Luke John Boschat (24), of Great Union Road, was subject to a community service order and needed consent from Probation to leave Jersey.

He told probation officers he was going to Liverpool for a weekend and permission was given for him to travel. However, he actually flew to London and then on to the Dutch city, which it was pointed out in court is notorious for its drug culture.

The Magistrate’s Court was told that the Probation service would not have given him consent to go to Amsterdam and that his actions constituted a breach of his community service order.

Boschat also breached the order a second time when he refused to do community service work at the community garden at First Tower because he was ‘embarrassed’, the court heard.

In late June the defendant was sentenced to 90 hours of community service as a direct alternative to three months in jail for grave and criminal assault. He committed what was described as a ‘gratuitous act of drunken violence’ and left his victim with a scar on his face on 26 February in Bath Street at about 2.45 am.

He was ordered to pay £1,000 compensation. The court heard at the latest hearing that he had paid back £430 to date.

Advocate Jean Marie Renouf, defending, said that it had not been Boschat’s idea to go to Amsterdam. He said that ‘others organising the trip made changes’. He also said that the defendant accepted he ought to have
been frank and honest with Probation.

With regard to his refusal to work at First Tower, the lawyer said the location caused Boschat ‘embarrassment’.

He pointed out that Boschat had completed 50 hours of the 90-hour community service order ‘which showed he is able and willing to work’.

In sentencing Boschat for the two breaches, the Magistrate, Bridget Shaw, said that community service was a ‘ridiculously
good deal’ as an alternative to custody.

‘I take the circumstances of you going to Amsterdam instead of Liverpool very seriously. The chief probation officer would not have given you consent to travel there with its association with drugs.
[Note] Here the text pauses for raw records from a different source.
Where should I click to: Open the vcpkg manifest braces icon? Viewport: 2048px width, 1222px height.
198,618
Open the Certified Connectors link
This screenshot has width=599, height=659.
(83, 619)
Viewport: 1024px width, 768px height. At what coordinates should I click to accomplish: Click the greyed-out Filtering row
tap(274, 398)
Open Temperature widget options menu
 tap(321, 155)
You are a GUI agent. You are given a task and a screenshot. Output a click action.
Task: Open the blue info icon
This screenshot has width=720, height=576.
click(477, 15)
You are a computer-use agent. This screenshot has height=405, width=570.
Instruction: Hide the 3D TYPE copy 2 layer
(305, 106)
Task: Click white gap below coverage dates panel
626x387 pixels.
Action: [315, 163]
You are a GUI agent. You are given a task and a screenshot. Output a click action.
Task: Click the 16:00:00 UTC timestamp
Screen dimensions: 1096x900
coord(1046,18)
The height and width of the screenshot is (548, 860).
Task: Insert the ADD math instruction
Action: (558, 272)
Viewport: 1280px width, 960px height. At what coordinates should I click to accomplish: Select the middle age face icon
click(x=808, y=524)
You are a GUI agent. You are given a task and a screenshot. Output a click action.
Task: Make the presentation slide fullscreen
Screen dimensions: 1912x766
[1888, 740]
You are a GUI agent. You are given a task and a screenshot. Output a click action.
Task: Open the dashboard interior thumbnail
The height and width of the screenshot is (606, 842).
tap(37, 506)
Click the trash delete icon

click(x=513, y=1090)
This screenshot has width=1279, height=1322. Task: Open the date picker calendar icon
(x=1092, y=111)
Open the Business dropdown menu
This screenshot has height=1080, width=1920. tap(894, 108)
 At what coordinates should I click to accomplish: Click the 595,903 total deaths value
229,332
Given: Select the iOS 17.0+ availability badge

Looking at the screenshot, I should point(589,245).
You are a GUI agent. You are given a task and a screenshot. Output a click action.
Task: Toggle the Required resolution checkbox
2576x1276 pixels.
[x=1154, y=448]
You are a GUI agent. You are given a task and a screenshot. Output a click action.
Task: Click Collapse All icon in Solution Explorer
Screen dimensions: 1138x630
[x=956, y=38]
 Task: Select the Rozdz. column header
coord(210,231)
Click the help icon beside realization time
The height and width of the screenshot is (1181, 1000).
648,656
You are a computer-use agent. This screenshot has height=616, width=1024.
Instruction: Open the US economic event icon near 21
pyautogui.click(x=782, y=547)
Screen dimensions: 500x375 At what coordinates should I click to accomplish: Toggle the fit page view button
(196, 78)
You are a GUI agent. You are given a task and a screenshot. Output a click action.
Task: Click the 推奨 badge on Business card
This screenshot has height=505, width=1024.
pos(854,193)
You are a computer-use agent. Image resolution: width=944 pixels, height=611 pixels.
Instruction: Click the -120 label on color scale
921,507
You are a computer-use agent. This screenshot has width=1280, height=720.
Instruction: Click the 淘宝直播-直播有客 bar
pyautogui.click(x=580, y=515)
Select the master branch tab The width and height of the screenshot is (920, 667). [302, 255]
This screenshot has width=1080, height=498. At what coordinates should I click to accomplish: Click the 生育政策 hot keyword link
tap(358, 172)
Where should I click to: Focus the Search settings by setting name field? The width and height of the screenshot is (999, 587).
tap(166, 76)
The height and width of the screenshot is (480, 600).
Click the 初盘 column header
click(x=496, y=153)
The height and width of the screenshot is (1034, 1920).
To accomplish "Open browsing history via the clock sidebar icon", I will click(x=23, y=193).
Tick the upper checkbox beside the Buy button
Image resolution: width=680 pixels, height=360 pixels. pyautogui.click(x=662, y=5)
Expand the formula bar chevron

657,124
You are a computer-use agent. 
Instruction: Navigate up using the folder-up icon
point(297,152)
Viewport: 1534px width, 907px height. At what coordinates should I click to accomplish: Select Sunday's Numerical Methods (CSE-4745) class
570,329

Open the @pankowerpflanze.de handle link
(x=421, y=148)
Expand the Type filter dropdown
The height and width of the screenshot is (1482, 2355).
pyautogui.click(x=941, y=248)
That was a breakdown of trust,’ she said.

With regard to his refusal to work at First Tower, she described his actions as a ‘very serious breach’. ‘The scheme becomes unworkable if people say I will work there, but I won’t work there,’ she added.

Although Mrs Shaw noted that Boschat had done 50 hours of community service, she said that there was no necessity to correlate the prison sentence with the hours completed.